• _STATED EXERCISE_: Rewrite all of the items below, swapping "GUI agent" for "interface agent" everywhere it appears and leaving everything else as it is. Omit the pictures from your answer.

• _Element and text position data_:
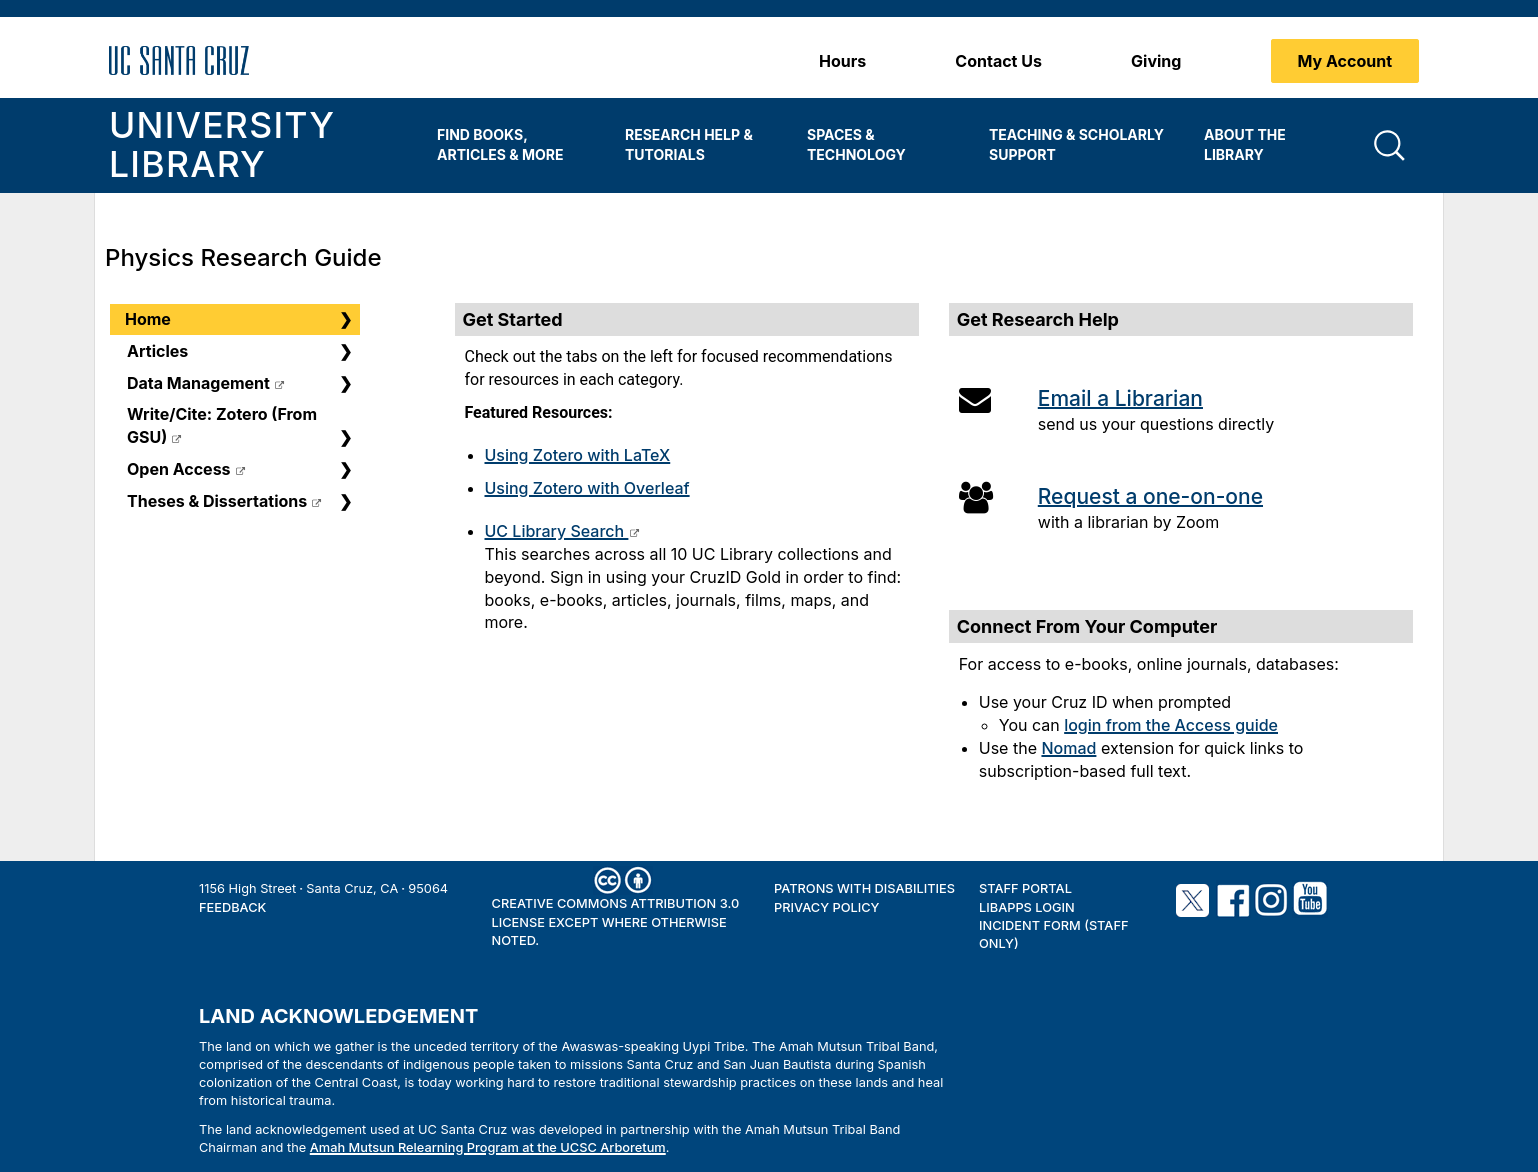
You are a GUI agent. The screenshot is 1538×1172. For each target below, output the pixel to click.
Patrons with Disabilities (864, 888)
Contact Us (998, 61)
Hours (842, 61)
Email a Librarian (1120, 398)
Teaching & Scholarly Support (1076, 144)
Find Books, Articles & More (500, 144)
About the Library (1245, 144)
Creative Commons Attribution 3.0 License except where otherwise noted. (616, 922)
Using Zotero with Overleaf (587, 488)
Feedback (232, 907)
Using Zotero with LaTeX (578, 455)
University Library (222, 145)
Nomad (1068, 748)
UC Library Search (557, 531)
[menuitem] (516, 145)
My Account (1345, 61)
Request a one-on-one (1150, 496)
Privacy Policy (827, 907)
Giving (1156, 61)
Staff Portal (1025, 888)
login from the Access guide (1171, 725)
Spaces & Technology (856, 144)
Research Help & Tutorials (689, 144)
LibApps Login (1027, 907)
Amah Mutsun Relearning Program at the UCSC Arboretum (488, 1147)
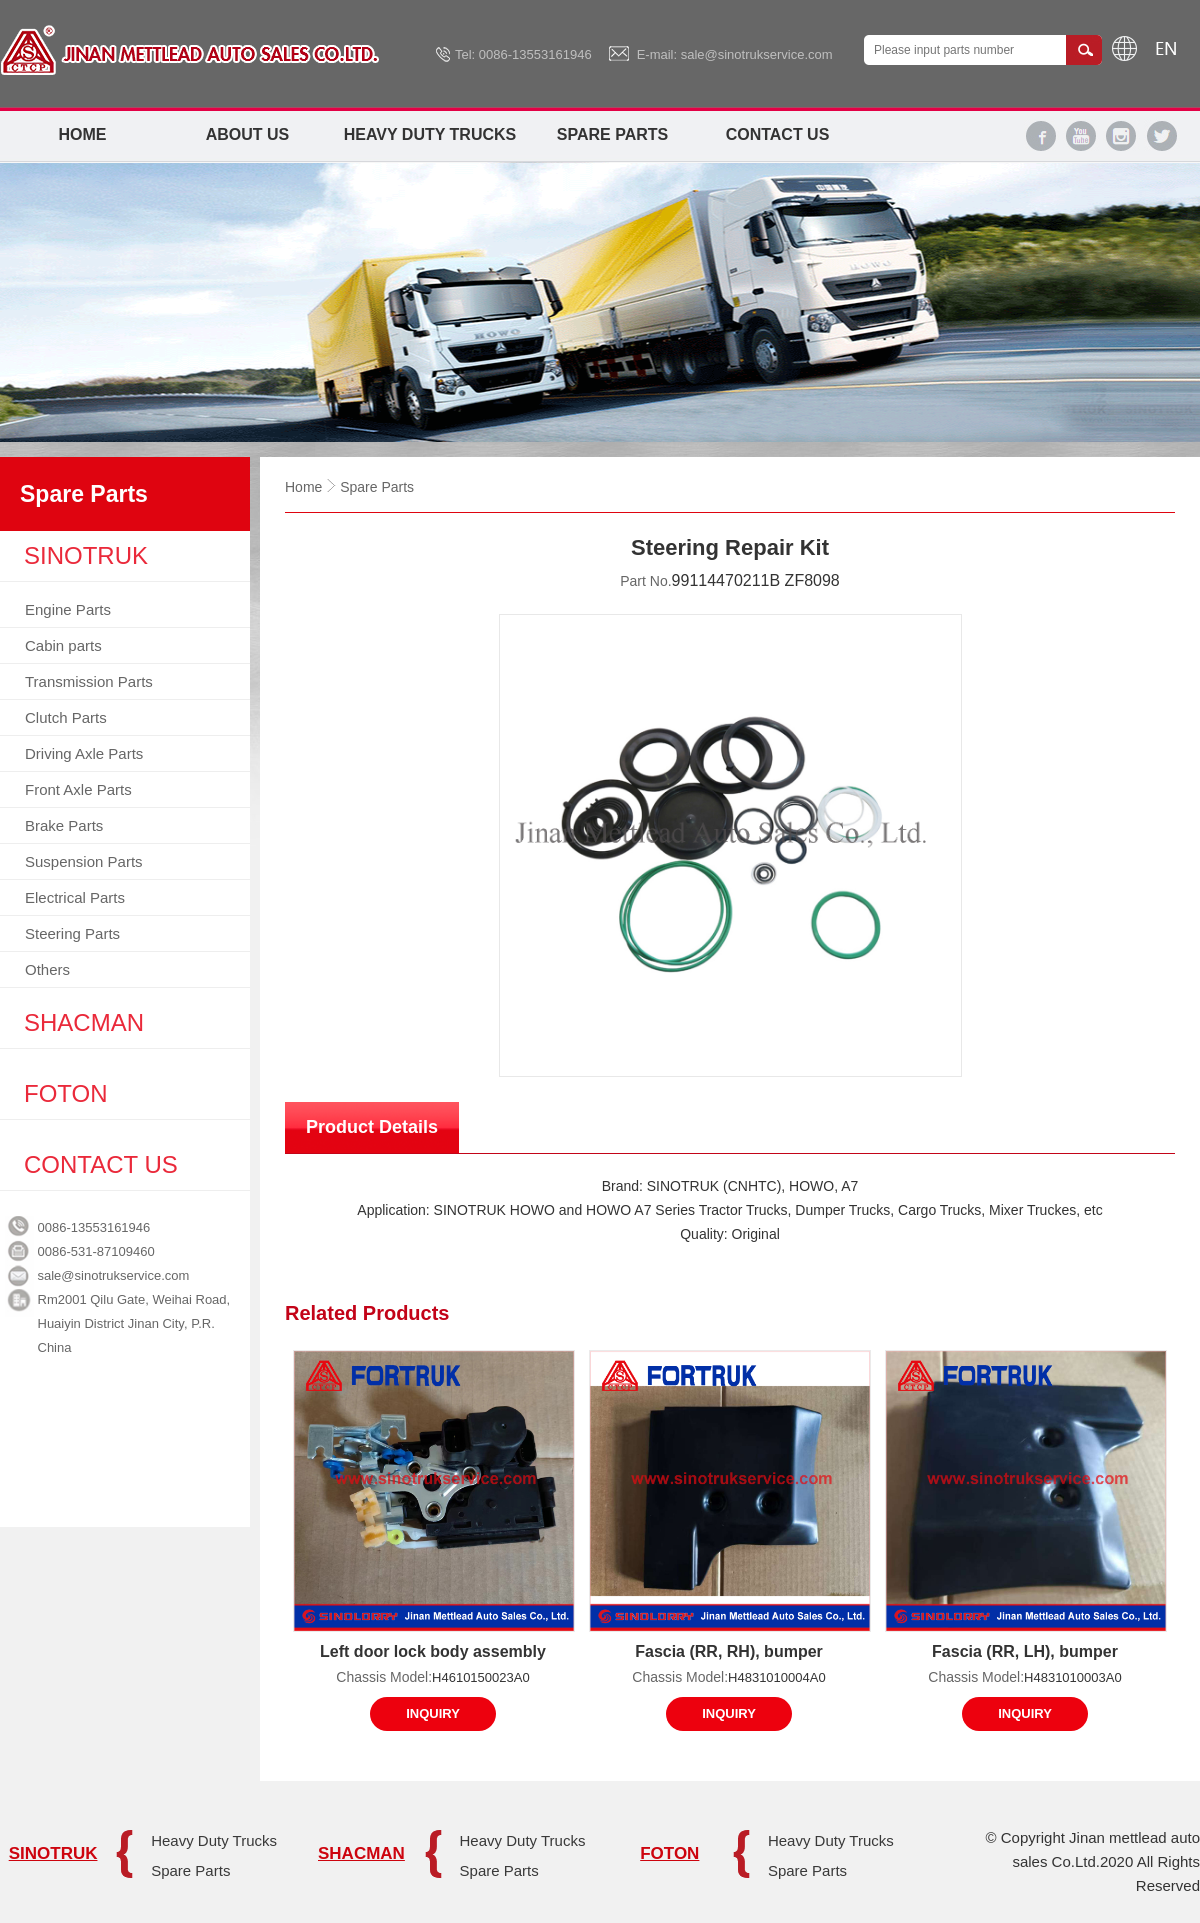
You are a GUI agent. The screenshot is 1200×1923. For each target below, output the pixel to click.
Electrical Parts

• _TASK ANSWER_:
You are a interface agent. The screenshot is 1538×1172. For each target below, output the pixel to click.
Patrons with Disabilities (864, 888)
Contact Us (998, 61)
Hours (842, 61)
Email a Librarian (1120, 398)
Teaching & Scholarly Support (1076, 144)
Find Books, Articles & More (500, 144)
About the Library (1245, 144)
Creative Commons Attribution 3.0 License except where otherwise noted. (616, 922)
Using Zotero with Overleaf (587, 488)
Feedback (232, 907)
Using Zotero with LaTeX (578, 455)
University Library (222, 145)
Nomad (1068, 748)
UC Library Search (557, 531)
[menuitem] (516, 145)
My Account (1345, 61)
Request a one-on-one (1150, 496)
Privacy Policy (827, 907)
Giving (1156, 61)
Staff Portal (1025, 888)
login from the Access guide (1171, 725)
Spaces & Technology (856, 144)
Research Help & Tutorials (689, 144)
LibApps Login (1027, 907)
Amah Mutsun Relearning Program at the UCSC Arboretum (488, 1147)
You are a interface agent. The screenshot is 1200×1923. For each target below, output the pixel to click.
Electrical Parts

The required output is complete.